■ What the exercise asks ■
Where does "magnifier" occur in the listing? Copy every line that holds it.

■ Material provided ■
**********
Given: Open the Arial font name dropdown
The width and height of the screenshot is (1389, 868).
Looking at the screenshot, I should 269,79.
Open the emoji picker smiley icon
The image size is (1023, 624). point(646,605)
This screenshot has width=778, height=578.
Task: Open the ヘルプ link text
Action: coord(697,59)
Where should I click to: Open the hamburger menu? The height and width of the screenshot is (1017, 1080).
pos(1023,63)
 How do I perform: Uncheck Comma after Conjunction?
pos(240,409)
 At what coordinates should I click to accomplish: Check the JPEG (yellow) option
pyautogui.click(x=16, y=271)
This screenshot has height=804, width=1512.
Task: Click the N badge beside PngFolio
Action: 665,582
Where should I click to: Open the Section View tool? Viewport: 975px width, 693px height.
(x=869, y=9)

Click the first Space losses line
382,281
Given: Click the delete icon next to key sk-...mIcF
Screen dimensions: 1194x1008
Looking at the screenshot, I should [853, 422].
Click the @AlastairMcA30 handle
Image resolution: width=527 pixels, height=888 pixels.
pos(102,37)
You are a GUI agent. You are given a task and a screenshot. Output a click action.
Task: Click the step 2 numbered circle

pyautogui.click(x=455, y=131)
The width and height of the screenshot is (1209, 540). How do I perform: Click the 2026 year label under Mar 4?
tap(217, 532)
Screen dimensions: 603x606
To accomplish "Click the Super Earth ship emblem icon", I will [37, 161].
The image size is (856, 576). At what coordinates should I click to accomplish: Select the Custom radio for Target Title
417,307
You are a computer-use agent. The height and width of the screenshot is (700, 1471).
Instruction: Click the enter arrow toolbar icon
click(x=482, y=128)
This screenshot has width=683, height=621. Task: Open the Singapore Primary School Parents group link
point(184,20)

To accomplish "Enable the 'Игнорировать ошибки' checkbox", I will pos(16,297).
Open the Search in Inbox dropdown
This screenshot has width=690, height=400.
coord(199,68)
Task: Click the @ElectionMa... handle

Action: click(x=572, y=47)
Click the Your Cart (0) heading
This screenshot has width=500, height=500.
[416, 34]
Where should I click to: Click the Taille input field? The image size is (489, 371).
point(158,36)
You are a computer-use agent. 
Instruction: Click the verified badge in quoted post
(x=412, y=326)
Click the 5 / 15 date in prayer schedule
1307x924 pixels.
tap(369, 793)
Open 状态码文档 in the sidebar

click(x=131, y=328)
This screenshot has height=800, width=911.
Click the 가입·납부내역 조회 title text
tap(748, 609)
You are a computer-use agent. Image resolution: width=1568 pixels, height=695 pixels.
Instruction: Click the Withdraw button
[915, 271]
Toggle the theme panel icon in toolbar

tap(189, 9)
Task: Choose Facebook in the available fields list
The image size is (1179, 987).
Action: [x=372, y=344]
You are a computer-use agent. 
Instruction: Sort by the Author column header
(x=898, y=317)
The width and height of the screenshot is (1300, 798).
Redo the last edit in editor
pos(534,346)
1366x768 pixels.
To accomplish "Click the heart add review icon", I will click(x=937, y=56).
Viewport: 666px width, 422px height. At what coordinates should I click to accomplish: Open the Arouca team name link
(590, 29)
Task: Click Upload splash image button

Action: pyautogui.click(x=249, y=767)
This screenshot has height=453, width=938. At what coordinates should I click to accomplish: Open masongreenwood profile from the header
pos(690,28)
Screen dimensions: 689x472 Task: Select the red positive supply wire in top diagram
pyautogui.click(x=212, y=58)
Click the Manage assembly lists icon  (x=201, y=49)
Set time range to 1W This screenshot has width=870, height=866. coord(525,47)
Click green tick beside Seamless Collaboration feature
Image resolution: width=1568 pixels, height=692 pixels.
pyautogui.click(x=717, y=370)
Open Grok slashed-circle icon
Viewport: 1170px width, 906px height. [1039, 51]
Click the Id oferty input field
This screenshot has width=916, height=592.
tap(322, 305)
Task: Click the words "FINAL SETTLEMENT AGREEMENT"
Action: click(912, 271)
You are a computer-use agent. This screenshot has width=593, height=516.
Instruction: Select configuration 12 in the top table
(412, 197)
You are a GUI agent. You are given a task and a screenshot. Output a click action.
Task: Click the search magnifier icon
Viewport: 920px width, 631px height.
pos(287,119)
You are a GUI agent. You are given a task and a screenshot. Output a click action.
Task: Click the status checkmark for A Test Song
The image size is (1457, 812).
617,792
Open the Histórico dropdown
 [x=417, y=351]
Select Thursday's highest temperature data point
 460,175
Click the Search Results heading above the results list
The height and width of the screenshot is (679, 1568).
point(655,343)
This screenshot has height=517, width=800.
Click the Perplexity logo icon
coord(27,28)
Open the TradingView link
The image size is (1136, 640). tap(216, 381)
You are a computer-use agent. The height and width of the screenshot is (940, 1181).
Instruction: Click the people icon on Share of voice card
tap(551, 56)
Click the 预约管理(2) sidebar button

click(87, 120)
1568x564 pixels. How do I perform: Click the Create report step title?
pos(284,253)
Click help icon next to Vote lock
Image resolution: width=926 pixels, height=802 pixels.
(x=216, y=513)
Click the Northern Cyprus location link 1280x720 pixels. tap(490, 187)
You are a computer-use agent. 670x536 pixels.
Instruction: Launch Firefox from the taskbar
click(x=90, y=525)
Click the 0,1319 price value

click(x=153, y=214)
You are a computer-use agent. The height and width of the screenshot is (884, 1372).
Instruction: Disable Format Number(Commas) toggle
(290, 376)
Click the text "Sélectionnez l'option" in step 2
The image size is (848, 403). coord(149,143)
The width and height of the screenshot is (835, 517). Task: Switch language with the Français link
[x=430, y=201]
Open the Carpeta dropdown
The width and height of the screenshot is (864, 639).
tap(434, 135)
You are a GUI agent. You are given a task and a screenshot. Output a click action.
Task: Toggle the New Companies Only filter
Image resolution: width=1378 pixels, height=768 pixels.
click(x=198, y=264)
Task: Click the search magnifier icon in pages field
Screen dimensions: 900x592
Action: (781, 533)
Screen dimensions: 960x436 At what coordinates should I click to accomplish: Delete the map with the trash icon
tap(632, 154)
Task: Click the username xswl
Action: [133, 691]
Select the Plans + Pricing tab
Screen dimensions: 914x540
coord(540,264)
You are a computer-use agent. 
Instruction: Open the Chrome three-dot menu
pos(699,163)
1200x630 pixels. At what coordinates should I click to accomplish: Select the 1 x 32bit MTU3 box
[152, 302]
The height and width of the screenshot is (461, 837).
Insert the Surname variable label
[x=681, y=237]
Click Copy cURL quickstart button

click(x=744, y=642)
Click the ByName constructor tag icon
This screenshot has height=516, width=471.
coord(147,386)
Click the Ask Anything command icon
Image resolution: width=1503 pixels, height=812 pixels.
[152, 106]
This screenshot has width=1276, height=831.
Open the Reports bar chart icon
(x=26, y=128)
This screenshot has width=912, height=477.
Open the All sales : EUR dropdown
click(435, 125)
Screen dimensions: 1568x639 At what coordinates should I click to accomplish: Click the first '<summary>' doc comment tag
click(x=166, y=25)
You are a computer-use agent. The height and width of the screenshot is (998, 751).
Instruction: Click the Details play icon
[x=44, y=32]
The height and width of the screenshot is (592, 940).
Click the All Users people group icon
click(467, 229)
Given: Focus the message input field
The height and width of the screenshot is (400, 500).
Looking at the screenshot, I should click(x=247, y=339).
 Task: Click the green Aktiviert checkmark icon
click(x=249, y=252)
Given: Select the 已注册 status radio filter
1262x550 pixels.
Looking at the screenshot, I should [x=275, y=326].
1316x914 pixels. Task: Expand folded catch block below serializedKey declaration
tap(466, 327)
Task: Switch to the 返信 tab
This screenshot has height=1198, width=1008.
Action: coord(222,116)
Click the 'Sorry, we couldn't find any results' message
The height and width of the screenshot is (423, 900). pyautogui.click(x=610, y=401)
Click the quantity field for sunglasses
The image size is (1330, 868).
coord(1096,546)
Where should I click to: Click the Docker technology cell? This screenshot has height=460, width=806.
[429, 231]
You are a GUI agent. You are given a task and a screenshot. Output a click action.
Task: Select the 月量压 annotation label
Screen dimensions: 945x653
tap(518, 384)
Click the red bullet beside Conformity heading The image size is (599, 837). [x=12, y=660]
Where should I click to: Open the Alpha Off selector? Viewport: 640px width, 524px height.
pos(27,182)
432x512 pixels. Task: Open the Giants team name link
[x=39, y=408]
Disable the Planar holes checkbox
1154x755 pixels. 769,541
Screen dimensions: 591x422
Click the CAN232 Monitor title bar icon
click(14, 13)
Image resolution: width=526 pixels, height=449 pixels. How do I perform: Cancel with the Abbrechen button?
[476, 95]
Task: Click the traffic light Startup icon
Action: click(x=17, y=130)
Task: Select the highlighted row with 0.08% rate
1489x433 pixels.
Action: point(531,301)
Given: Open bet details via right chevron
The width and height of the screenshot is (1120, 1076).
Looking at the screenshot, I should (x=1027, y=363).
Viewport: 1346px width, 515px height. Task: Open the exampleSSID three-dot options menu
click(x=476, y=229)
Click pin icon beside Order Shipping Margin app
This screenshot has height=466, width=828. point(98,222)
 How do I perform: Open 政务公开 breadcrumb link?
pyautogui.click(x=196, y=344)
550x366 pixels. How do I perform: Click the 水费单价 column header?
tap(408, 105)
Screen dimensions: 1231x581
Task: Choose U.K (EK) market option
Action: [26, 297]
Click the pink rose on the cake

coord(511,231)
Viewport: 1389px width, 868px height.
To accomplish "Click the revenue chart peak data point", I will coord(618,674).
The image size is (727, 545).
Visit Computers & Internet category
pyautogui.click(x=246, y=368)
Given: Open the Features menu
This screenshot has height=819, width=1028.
**********
■ Output for this task ■
Task: Click the search magnifier icon
Task: Click the search magnifier icon in pages field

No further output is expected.